By Casey Bukro
Ethics AdviceLine for Journalists
Back in 1972, a Harris poll found that only 18 percent of the public had confidence in the print media; television ranked lower.
Garbage collectors scored higher in public confidence.
As a reporter for the Chicago Tribune at the time, I thought that was shameful, and not only for journalism and journalists.
That got me started on a lifelong mission to make the news media more trustworthy, and to earn public confidence in the belief that factual information is the lifeblood of a self-governing democracy.
You’d think you were on the side of the angels if you spent much of your life campaigning for journalism ethics. But you need more than angels to make much headway in getting the public’s respect and the cooperation of journalists, some of whom consider journalism ethics an oxymoron. A contradiction in terms.
I thought it was something worth fighting for, and for sure, much of it was a struggle with occasional and surprising twists and turns. And I encountered some inspiring people along the way, and a few who put their foot in my face.
Media under ferocious attack
For me, it began in the 1970s, a time of civil rights marches, Watergate, Vietnam, and a rising environmental crusade. Today’s journalists think President Donald Trump is tough on reporters, but so was Ronald Reagan. His vice president, Spiro Agnew, was calling reporters “nattering nabobs of negativism.” The media were under ferocious attack, much like they are today.
I was chairman of the Sigma Delta Chi Professional Journalistic Society’s Professional Development Committee at that fateful time. The society changed its name in 1973 to the Society of Professional Journalists.
At its 1972 national convention in Dallas, the society adopted a resolution asking journalists and the public to be aware “of the importance of objectivity and credibility in the news media by calling attention to abuses of these tenets when they occur.” That resolution came to the Professional Development Committee “for study and program proposals.”
Committee members considered a list of things to do in response to the convention mandate, with a new code of ethics that the society could call its own topping the list. The society had borrowed an American Society of Newspaper Editors code of ethics dating to 1926, a worthy but outdated code that pre-dated television and the many contributions of women in journalism.
While I researched modern ideas in journalism ethics, committee members offered their thoughts. Some of the most active were Haig Keropian of the Van Nuys News, Clifford Rowe of the Seattle Times, David Offer of the Milwaukee Journal, Wendell Phillippi of the Indianapolis News, Dorman Cordell of the Associated Press, Sherman London of the Waterbury Republic and American, Noel Avon Wilson of Lincoln University, Robert Liming of The State newspaper, Sidney Elsner of the Cleveland Plain Dealer and Searle (Ed) Hawley of the Chicago Tribune.

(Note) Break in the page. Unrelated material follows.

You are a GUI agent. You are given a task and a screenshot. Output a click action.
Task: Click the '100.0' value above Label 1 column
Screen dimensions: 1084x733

After gathering ideas and inspiration, I was the one who sat at my Underwood typewriter (yes, this was before computers) and wrote a code of ethics, which earned me the title of its author, since I was the one who organized the thing and pressed the keys to create the words. I wanted it to reflect the ideals of SPJ and of journalism in a soaring way, reflecting not only what journalism is but what it wants to be. It was aspirational in nature.
People might ask who would have the gall, the temerity, the chutzpah, to write a code of ethics. But that’s how it happened.
That was just the beginning. Strong leadership in journalism ethics was a niche waiting to be filled.
A new code of ethics
The next year, in 1973, I presented the new code of ethics to the convention. What happened next was bizarre, surprising and probably unprecedented in the history of the world. Only once in SPJ’s 100-year history has a resolution been adopted twice, unanimously, by the convention delegates. Usually once is enough. But not this time. It was Nov. 16, 1973.
I walked up to the dais and introduced the proposed code, calling it “strong stuff”
that outlawed accepting gifts, free travel or secondary employment that could damage a journalist’s credibility. “Freebies” were a particular sore point. The public was suspicious of politicians on the take, and would be equally suspicious of reporters on the take.
William Payette, the society’s president, called for its adoption, expecting a fierce fight. All the delegates had copies of the proposed code in their notebooks for prior inspection. There were several hundred journalists in that conference room. Typically, journalists will challenge the use of words, sentences, phrases, even the punctuation, in written material. It’s what they do.
Instead of resistance, without objection or one word of debate, the new code was loudly adopted with a chorus of “ayes.”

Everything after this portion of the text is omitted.